BA: If someone wants to run an event with you, what’s the best way to go about it?
AW: Email me at firstname.lastname@example.org, tell me what kind of magic you are thinking, and let’s make it happen. No event is out of the realm of possibility, and I’m really excited to explore new avenues with this industry.
Want to make your bar teams healthier? We can do that together!
Want to organize a super fun weekly or monthly fitness class for you bar team, brand ambassadors, or distillery/brewery employees? Yes. Yes. And Yes.
Do you want your team to learn about mindfulness?
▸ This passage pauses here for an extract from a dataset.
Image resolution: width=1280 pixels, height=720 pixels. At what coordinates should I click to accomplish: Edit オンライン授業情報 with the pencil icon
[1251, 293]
I can be your meditation Sherpa.
Want to organize a meal prep class with your team, or discuss how to navigate snacking and mindfully eating off your existing menu? I’m getting hungry just thinking about it!
Want to set up a team building excursion that’s not traditional? Let me telling you about my sweet ax throwing skills!
Want to create a N/A Cocktail Competition and have some healthy prize pack, please please please contact me because I want to do this so bad!
BA: Have you been to Toronto before? Is there anything you want to see during TOCC?
AW: I was in Toronto maybe 15 years ago for an indoor field hockey tournament, and I never got to experience the city so I am very excited to be coming in. I want to see literally everything!
Thank you, Amie for taking the time to speak with us! We will see you very soon at TORONTO COCKTAIL CONFERENCE!